Il y a quelques jours de cela, j’ai pu lire un article dans un quotidien national concernant la téléconsultation et « ses changements de dimension ».
Tout d’abord j’ai été quelque peu surpris par l’illustration de cet article. En effet elle représente une télécabine installée au sein d’une pharmacie de Nice. Visiblement, j’ai loupé un épisode car je ne savais pas que Nice était un désert médical ? Il semblerait donc qu’il y a des déserts médicaux partout, et que la prise en charge des patients va devenir problématique dans tout l’hexagone.
En fait, en reprenant l’article, je comprends mieux les tenants et les aboutissants en ce qui concerne ce matériel « gentiment » mis à la disposition des patients. Des sociétés ont pour but de mieux achalander les officines (avec des motifs convaincants je le pense) pour qu’elles puissent offrir à leur patientèle ce genre de consultation à distance. Pour ce faire, certaines de ces entreprises sont tellement novatrices dans ce secteur qu’elles sont capables de donner cette possibilité aux officines ayant un local exigu.
En parallèle pour « informer » les patients certaines officines déploient des trésors d’imagination et ne lésinent pas sur les moyens avec un déploiement important de placards publicitaires électroniques (pas mal pour l’écologie ! ) devant leur pharmacie.
Tout aussi « intéressant » pour le déploiement des télécabines, les résidences séniors sont potentiellement la cible de ces sociétés qui vont de cette manière permettre à des personnes âgées d’être en contact avec un professionnel de santé à distance, lequel va pouvoir les prendre en charge (il est vrai que les pathologies chroniques peuvent être abordées en un clic).
De toute manière, cette nouvelle technologie est appréciée par les citoyens, mais on oublie quelque peu que ceux qui plébiscitent ce choix n’ont pas d’autres possibilités de prise en charge.
Une offre disparate
Au-delà du fait que cette nouvelle technologie donne l’accès aux soins à des patients n’ayant aucune possibilité de joindre un médecin généraliste, on peut se poser de nombreuses questions. En effet, comment se fait-il qu’il n’y ait pas de contrôle en ce qui concerne la répartition de ces outils au sein des officines notamment ? Comment les pouvoirs publics ne freinent-ils pas leur implantation dans des zones où l’offre de soins est suffisante ? Pourquoi ne pas demander l’aval des professionnels de santé situés à proximité avant de rendre effectif leur implantation ?
Et puis, cette nouvelle approche du soin ne va-t-elle pas conduire à un consumérisme médical à outrance ? Quel est le profil des médecins qui vont assurer les téléconsultations (retraités, libéraux à temps partiel) ? Quid de la rémunération, des contrats, du secret médical concernant les médecins travaillant au sein de ces plateformes ?

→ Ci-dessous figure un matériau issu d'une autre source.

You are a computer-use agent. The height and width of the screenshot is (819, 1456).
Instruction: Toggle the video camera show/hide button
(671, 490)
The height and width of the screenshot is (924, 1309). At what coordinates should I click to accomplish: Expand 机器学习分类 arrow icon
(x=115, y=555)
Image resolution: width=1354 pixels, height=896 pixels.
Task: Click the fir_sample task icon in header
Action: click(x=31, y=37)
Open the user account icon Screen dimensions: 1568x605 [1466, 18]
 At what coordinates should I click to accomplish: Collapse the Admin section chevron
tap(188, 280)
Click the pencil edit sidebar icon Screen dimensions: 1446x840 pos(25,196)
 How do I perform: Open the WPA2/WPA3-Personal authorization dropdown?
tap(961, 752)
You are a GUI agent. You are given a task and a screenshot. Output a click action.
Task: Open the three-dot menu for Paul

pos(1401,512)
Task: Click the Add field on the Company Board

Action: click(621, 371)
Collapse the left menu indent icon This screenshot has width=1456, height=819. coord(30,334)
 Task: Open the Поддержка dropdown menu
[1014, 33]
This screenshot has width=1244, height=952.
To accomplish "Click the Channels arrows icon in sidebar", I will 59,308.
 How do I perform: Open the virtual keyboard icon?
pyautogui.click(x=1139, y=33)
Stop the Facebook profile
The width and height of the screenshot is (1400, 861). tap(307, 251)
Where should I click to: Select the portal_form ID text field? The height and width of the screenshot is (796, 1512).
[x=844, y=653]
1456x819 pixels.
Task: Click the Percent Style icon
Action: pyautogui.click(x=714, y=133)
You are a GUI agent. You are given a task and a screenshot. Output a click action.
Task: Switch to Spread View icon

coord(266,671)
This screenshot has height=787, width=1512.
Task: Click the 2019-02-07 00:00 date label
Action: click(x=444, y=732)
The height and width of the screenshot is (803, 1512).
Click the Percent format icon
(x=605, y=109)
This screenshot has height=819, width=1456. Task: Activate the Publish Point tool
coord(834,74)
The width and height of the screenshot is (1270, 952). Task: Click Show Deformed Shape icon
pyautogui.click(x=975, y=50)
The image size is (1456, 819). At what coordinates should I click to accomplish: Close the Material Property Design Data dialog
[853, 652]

En tant que professionnel de santé appartenant à la vieille génération, je reste dubitatif et assez critique vis-à-vis de cette nouvelle approche du soin. Utiliser avec grande prudence et parcimonie la téléconsultation dans les déserts médicaux est une possibilité mais pas une solution à moyen terme.
Il est fondamental que les patients aient un suivi par un médecin généraliste qui va les examiner très régulièrement car la santé est un bien que le professionnel de santé doit savoir préserver. Nous ne devons pas oublier que le fer de lance de notre pratique c’est avant tout l’examen du patient car il permet dans de nombreuses situations de mieux appréhender la pathologie des patients et résoudre des problématiques complexes.
Penser que la téléconsultation va se substituer au médecin dans un avenir proche est une erreur monumentale. Il ne s’agit que d’une solution pour régler de manière temporaire (nous l’espérons tous) la pénurie de professionnels de santé car il est important de former des médecins et pas des robots.
Les connaissances dans le domaine de la santé sont de plus en plus fournies, et le médecin pour acquérir un socle doit déjà avoir une pratique d’au moins 9 ans au sein des universités. Confier à des machines, avec des programmes basés sur des algorithmes décisionnels, la possibilité de traiter les patients est à mon sens une gageure.
Quant aux sociétés qui développent ces télécabines, tout comme les sociétés privées qui nous harcèlent journellement pour adhérer à des programmes de formation (avec parfois une relative agressivité), il est important de leur montrer que la santé du patient est avant tout l’affaire des médecins et pas de technologies diverses et variées parfois très lucratives. Il est à mon sens anormal que des non-professionnels puissent être invités à une table où seuls les soignants doivent être conviés.